[<prev] [next>] [<thread-prev] [thread-next>] [day] [month] [year] [list]
Message-ID: <d3a9dbb6-b1f3-43f0-89ae-85c0aef16bdf@lucifer.local>
Date: Thu, 28 Aug 2025 12:31:34 +0100
From: Lorenzo Stoakes <lorenzo.stoakes@...cle.com>
To: Lokesh Gidra <lokeshgidra@...gle.com>
Cc: David Hildenbrand <david@...hat.com>,
Andrew Morton <akpm@...ux-foundation.org>,
Harry Yoo <harry.yoo@...cle.com>, Zi Yan <ziy@...dia.com>,
Barry Song <21cnbao@...il.com>,
"open list:MEMORY MANAGEMENT" <linux-mm@...ck.org>,
Peter Xu <peterx@...hat.com>, Suren Baghdasaryan <surenb@...gle.com>,
Kalesh Singh <kaleshsingh@...gle.com>,
android-mm <android-mm@...gle.com>,
linux-kernel <linux-kernel@...r.kernel.org>,
Jann Horn <jannh@...gle.com>, Rik van Riel <riel@...riel.com>,
Vlastimil Babka <vbabka@...e.cz>,
"Liam R. Howlett" <Liam.Howlett@...cle.com>
Subject: Re: [DISCUSSION] Unconditionally lock folios when calling rmap_walk()
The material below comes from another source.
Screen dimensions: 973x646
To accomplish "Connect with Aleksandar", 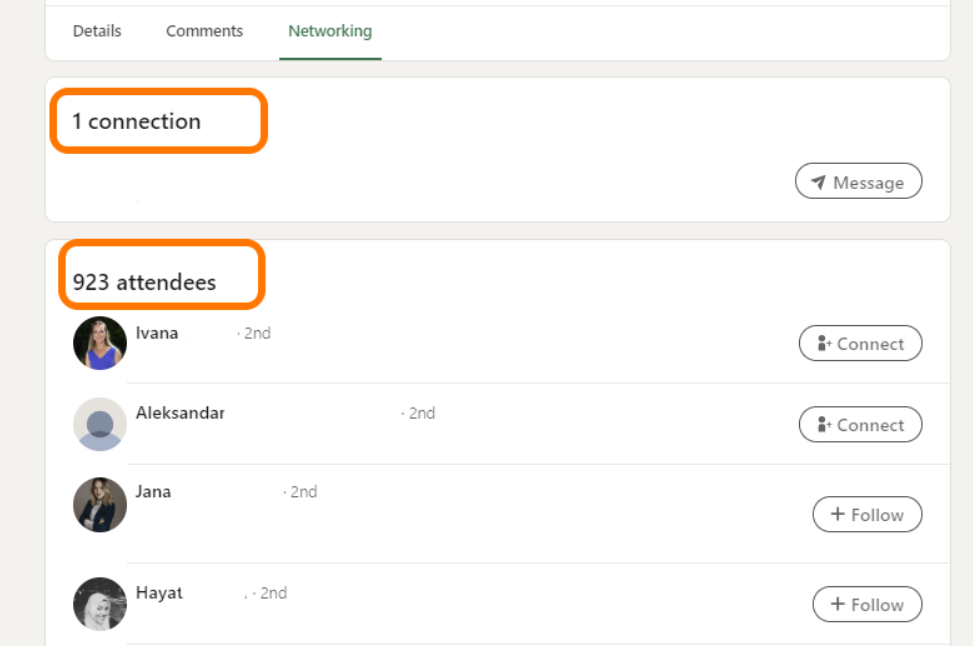I will click(860, 424).
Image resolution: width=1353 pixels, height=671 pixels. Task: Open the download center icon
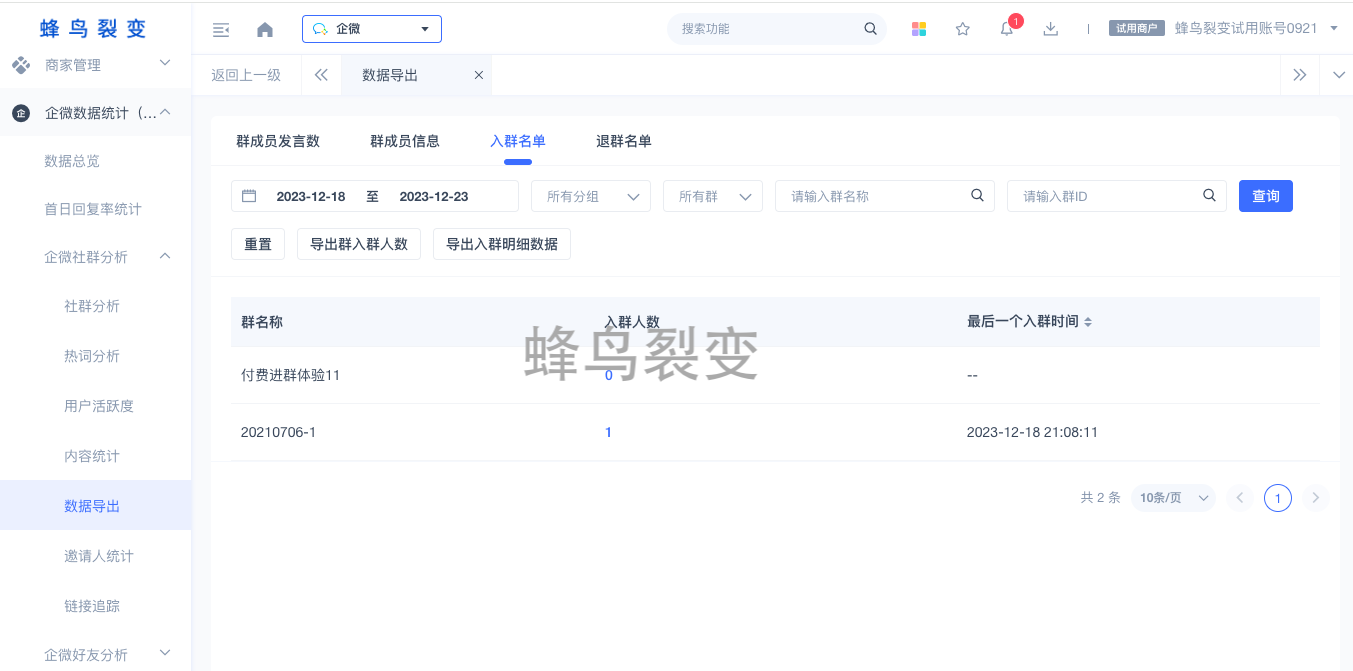pyautogui.click(x=1050, y=29)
On Tue, Aug 26, 2025 at 03:23:28PM -0700, Lokesh Gidra wrote:
> On Tue, Aug 26, 2025 at 8:52 AM Lorenzo Stoakes
> <lorenzo.stoakes@...cle.com> wrote:
> >
> > On Fri, Aug 22, 2025 at 10:29:52AM -0700, Lokesh Gidra wrote:
> > > Hi all,
> > >
> > > Currently, some callers of rmap_walk() conditionally avoid try-locking
> > > non-ksm anon folios. This necessitates serialization through anon_vma
> > > write-lock elsewhere when folio->mapping and/or folio->index (fields
> > > involved in rmap_walk()) are to be updated. This hurts scalability due
> > > to coarse granularity of the lock. For instance, when multiple threads
> > > invoke userfaultfd’s MOVE ioctl simultaneously to move distinct pages
> > > from the same src VMA, they all contend for the corresponding
> > > anon_vma’s lock. Field traces for arm64 android devices reveal over
Hmm, I started by responding below but now have a vague thought of:
What if we find a way to somehow detect this scenario, and mark the
anon_vma in some way to indicate that a folio lock should be tried?
That'd be a lot less egregious than changing things fundamentally for
everyone.
> > > 30ms of uninterruptible sleep in the main UI thread, leading to janky
> > > user interactions.
> >
> > Can we clarify whether this is simply an example, or rather the entire
> > motivating reason for raising this issue?
> >
> When I started off I thought maybe there are other cases too, but it
> looks like as of now only uffd MOVE updates folio->mapping to a
> different root anon_vma.
Yup, I mean I looked into making mremap() do it, but it was insanely
difficult to make it work (sadly!) But indeed.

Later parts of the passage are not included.